En cambio, para Roma, «tradición significa que el depósito de la fe que se remonta a la Iglesia primitiva -la doctrina de Cristo, de los Apóstoles, de los primeros concilios ecuménicos, y las enseñanzas comunes de los Padres- tiene valor normativo permanente. Ciertamente, desde entonces se desarrolla gracias a la vida y a la enseñanza cristianas; pero la historia misma no se convierte en norma».

¿Desarrollo o alteración de la doctrina?, se pregunta Roantree. «Todos los conversos anglicanos, al menos desde los tiempos de Newman, saben que ésta es la gran cuestión que se plantea a Roma. Como Ives Congar solía decir, no se puede ir contra la enseñanza católica, pero se puede ir más allá».

La diferencia se puso de manifiesto en la correspondencia entre Roma y Canterbury a propósito del sacerdocio femenino. «Canterbury sostenía que la Escritura y la tradición no son un absoluto, que un pueblo en camino tiene que escuchar al Espíritu mientras peregrina.
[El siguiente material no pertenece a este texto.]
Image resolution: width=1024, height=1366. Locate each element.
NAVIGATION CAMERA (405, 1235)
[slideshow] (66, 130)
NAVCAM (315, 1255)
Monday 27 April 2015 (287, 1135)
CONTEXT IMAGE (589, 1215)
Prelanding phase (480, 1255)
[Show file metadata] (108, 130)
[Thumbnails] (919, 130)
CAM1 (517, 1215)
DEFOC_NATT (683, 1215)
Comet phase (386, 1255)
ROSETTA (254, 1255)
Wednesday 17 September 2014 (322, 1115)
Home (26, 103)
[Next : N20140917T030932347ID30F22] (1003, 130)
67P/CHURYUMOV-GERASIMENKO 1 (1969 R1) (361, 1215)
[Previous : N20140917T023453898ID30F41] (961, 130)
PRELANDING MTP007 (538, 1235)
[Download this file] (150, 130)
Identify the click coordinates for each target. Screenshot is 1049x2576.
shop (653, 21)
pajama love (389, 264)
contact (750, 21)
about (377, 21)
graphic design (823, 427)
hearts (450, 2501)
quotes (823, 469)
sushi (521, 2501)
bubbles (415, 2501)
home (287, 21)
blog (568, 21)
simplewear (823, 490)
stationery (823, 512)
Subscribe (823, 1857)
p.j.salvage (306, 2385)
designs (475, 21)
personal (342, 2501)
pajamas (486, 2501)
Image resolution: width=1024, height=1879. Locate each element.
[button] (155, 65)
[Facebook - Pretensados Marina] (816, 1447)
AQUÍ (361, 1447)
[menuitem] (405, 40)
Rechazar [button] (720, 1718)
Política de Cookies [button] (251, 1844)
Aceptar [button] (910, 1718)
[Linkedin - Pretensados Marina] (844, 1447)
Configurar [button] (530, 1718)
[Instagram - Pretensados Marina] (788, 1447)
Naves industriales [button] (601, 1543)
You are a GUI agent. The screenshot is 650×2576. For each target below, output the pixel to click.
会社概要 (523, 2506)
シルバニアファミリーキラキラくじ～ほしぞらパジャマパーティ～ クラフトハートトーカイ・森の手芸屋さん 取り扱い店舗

Y Roma decía no: la Escritura y la tradición son un absoluto, y el Espíritu no se contradice a sí mismo mientras acompaña a los peregrinos».

Cuando el magisterio católico insiste en que la exclusión del sacerdocio femenino obedece a razones doctrinales, no meramente disciplinares, la corriente feminista suele replicar que la doctrina católica adolece de una visión patriarcal. En particular, porque equipara, dicen, lo masculino con el poder y lo femenino con el amor. Este diagnóstico, responde Roantree, no se corresponde con la verdadera enseñanza católica. A este propósito, recuerda una anécdota: una feminista preguntó a un arzobispo por qué se excluía del centro de la Iglesia a la mitad del género humano; el prelado respondió que «el centro no es el sacerdocio, sino el amor».

«Considerar las cosas en términos de un antagonismo entre poder y amor puede fácilmente llevar a las partidarias del sacerdocio femenino a entender que su objetivo es compartir el poder. Pero volver al lenguaje del poder para describir el sacerdocio es un paso retrógrado que catapultaría otra vez a la Iglesia al clericalismo anterior al Vaticano II. El claro perdedor sería el laicado. Se perdería gran parte del terreno ganado con el redescubrimiento de la importancia fundamental del sacerdocio común de todos los fieles, mujeres y hombres».